_GOAL OF THE EXERCISE_
Rewrite the records below, everything from the line containing "Tap the gift icon" down to the line containing "click(668, 379)", both included, with 23 added to every number in the coordinates given as answers.
»»
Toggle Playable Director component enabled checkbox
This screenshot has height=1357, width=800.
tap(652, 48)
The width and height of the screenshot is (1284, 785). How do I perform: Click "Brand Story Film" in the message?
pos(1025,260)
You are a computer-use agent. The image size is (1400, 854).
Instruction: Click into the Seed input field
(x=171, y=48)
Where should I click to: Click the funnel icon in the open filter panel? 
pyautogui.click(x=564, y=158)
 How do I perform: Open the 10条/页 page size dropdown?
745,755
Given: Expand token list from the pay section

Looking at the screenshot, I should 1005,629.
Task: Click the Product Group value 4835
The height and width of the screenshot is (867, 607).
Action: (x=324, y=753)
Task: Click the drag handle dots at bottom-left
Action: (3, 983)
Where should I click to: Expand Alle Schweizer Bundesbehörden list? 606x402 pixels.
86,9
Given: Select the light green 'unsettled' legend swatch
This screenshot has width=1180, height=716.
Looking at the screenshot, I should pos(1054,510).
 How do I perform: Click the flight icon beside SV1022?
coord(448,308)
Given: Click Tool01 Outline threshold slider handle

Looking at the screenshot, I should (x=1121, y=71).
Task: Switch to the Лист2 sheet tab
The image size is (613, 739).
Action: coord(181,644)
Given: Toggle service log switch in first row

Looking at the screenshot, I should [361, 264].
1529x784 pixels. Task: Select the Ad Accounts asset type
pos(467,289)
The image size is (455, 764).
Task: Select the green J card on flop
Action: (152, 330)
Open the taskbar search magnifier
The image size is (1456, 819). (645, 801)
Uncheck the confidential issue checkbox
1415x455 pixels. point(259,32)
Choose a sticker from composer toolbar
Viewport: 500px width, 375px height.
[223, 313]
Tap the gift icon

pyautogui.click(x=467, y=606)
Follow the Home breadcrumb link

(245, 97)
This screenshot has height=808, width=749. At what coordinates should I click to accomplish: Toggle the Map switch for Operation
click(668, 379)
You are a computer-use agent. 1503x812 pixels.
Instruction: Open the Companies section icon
««
_WRITTEN ANSWER_
Tap the gift icon

pyautogui.click(x=490, y=629)
Follow the Home breadcrumb link

(268, 120)
This screenshot has height=808, width=749. At what coordinates should I click to accomplish: Toggle the Map switch for Operation
click(691, 402)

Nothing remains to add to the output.